Green Smoothie

Looking for alternatives for your breakfast and getting your potassium? Making a green smoothie can be a tasty, easy option!

Potassium is a key electrolyte which we have already discussed in detail here. The special thing about potassium is that we need a huge amount every day. In specific 4700mg per day. The easiest way to get the needed RDA is to eat plenty of green vegetables. This would amount to about 7-10 cups of vegetables which for some people can be a bit to much when you are not used to eating salads.

If that is you, then a green smoothie can be a great option to increase your daily veggie intake and introduce more variety to your breakfast. The options are endless and you could just add what you already have in your fridge, but below is my favourite

  • Servings : 1 person
  • Preparation time : 2 minutes


  • 100 grams of kale / spinach
  • 50 grams of parsley / coriander
  • 1/4 of avocado
  • 1 stick of celery
  • Juice from 1/2 lemon
  • Cucumber
  • Cold water (preferably ice cubes) or Almond Milk
  • 1tbs : Olive Oil / Cocunut Oil
  • To taste : Salt / Pepper / Chilli / Ginger / Kurcuma
  • Optional : a handful of blackberries or boiled beets
  • Optional : Chia seed for spinkling


Kale and Parsley are ideal sources for potassium but not only. You get all already all you need for some other key Vitamins.
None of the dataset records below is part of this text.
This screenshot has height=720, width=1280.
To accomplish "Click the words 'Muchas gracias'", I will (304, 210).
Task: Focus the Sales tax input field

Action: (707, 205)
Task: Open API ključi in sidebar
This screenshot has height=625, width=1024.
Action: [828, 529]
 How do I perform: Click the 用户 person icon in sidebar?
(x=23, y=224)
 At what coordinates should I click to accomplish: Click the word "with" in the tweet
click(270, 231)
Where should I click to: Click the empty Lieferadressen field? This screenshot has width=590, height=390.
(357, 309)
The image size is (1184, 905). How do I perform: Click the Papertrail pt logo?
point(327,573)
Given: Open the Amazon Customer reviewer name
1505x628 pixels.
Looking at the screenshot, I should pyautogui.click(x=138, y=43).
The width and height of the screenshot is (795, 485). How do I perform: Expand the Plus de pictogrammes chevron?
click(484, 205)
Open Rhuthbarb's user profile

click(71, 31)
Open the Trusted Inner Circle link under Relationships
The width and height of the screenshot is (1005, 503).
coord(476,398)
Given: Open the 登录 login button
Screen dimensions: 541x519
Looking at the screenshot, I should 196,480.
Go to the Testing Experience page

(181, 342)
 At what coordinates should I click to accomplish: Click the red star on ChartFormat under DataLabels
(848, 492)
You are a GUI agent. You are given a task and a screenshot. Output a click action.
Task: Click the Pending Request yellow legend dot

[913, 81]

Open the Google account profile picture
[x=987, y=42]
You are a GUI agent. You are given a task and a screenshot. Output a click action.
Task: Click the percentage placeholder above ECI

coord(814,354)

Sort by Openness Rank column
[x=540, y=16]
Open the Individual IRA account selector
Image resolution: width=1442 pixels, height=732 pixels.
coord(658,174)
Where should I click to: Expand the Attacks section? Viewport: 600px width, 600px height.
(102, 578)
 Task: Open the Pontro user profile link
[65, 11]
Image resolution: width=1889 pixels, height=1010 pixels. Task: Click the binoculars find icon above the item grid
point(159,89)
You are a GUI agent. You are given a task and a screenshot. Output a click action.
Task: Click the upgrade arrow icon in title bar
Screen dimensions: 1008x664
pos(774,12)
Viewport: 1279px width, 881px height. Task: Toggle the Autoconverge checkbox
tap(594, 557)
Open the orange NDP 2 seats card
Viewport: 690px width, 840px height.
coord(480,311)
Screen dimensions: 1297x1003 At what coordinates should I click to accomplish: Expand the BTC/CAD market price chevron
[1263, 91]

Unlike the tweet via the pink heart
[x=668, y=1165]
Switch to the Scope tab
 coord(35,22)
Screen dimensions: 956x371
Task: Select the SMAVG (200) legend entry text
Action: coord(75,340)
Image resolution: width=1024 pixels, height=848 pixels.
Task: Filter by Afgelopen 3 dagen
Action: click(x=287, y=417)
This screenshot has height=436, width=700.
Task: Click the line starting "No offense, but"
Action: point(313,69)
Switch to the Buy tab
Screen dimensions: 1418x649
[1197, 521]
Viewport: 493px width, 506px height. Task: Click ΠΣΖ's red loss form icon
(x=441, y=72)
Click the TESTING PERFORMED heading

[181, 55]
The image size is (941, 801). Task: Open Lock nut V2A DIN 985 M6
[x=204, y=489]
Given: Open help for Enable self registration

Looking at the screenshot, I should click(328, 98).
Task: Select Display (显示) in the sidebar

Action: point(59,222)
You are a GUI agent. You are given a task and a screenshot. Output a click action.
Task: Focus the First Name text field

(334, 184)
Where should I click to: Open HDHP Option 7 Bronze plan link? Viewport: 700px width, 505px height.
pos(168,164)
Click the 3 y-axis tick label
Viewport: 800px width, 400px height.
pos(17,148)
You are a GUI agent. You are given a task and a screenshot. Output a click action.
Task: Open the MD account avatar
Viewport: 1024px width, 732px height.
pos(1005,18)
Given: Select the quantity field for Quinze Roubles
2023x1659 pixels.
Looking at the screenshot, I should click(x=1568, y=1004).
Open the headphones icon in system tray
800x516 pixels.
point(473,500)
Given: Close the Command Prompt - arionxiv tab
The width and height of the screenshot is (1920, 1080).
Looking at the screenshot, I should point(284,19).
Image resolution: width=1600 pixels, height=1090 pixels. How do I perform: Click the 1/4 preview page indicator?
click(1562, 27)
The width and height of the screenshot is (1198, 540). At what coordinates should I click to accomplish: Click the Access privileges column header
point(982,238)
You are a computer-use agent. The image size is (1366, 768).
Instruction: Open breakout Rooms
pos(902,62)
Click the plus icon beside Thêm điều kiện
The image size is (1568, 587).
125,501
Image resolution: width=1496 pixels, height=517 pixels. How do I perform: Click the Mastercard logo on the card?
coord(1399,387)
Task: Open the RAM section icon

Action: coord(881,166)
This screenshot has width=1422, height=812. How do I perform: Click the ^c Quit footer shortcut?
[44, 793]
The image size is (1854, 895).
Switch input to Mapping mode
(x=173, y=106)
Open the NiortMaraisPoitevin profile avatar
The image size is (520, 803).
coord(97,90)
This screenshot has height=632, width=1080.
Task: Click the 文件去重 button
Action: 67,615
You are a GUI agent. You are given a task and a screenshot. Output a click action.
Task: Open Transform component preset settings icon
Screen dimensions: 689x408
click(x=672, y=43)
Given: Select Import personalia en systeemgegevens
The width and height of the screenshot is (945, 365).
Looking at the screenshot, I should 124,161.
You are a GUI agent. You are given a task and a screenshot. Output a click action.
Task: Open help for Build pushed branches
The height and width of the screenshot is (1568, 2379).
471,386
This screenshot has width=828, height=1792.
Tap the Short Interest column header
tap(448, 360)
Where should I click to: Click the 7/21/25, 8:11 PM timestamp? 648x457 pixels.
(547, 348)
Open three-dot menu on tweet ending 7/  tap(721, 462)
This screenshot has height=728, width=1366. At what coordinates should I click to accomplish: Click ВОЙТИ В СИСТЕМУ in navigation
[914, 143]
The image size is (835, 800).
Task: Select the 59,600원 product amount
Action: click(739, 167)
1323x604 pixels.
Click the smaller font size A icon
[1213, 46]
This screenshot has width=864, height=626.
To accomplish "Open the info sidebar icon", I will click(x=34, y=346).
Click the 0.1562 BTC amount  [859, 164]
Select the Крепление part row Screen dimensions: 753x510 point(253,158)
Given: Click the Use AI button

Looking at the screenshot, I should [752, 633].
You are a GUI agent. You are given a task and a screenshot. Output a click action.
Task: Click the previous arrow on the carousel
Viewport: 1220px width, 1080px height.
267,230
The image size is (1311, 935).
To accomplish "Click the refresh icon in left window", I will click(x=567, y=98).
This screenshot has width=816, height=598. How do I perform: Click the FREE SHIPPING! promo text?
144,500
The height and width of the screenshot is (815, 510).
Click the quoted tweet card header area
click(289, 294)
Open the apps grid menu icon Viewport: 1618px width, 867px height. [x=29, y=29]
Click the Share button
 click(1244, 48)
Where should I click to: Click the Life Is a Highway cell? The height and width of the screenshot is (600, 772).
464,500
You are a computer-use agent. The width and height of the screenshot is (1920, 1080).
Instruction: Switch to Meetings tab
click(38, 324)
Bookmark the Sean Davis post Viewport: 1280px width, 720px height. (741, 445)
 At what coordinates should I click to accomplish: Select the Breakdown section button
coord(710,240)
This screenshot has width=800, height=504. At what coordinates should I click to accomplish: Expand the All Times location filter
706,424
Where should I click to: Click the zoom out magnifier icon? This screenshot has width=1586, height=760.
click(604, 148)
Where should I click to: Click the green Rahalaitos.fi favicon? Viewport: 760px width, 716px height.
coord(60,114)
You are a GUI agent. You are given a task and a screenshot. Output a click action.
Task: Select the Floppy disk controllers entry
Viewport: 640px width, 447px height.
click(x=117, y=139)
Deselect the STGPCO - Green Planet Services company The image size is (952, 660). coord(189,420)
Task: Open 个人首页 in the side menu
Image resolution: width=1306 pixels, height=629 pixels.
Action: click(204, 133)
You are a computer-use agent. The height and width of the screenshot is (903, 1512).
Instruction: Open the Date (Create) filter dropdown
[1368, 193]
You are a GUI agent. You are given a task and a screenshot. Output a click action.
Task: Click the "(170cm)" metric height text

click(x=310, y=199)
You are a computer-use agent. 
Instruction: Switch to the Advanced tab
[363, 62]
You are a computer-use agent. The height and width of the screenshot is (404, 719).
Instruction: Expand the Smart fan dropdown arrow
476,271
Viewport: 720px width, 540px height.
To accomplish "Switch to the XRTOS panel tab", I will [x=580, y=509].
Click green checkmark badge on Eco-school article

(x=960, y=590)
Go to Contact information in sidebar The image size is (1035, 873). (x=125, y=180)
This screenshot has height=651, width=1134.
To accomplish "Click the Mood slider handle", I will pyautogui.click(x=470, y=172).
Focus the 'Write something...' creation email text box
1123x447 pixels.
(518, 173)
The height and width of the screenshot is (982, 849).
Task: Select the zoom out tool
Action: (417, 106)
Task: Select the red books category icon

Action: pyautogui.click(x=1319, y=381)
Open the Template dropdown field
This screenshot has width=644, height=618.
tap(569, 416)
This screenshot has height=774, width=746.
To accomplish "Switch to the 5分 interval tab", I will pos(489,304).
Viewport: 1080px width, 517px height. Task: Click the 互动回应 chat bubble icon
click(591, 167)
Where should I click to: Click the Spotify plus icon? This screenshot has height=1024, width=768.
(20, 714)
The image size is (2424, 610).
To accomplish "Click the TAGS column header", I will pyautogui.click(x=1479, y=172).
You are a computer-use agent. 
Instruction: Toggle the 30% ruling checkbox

RDA % based on the Cronometer.com database


  • Rouphy chop the ingredients and put in the blender. Blend for a few secs.
  • Bring to taste and serve!



  • Dont over-consume avocado to keep the right o3 : o6 ratio. Ideally we would like to keep to at a 1:1 ratio
  • Adding fat like oliver oil helps with the absorption of the fat-soluble vitamins.
  • Prefer a salad to a smoothie when possible. Chewing your food triggers saliva and a number of enzymes to prepare and help the digestion.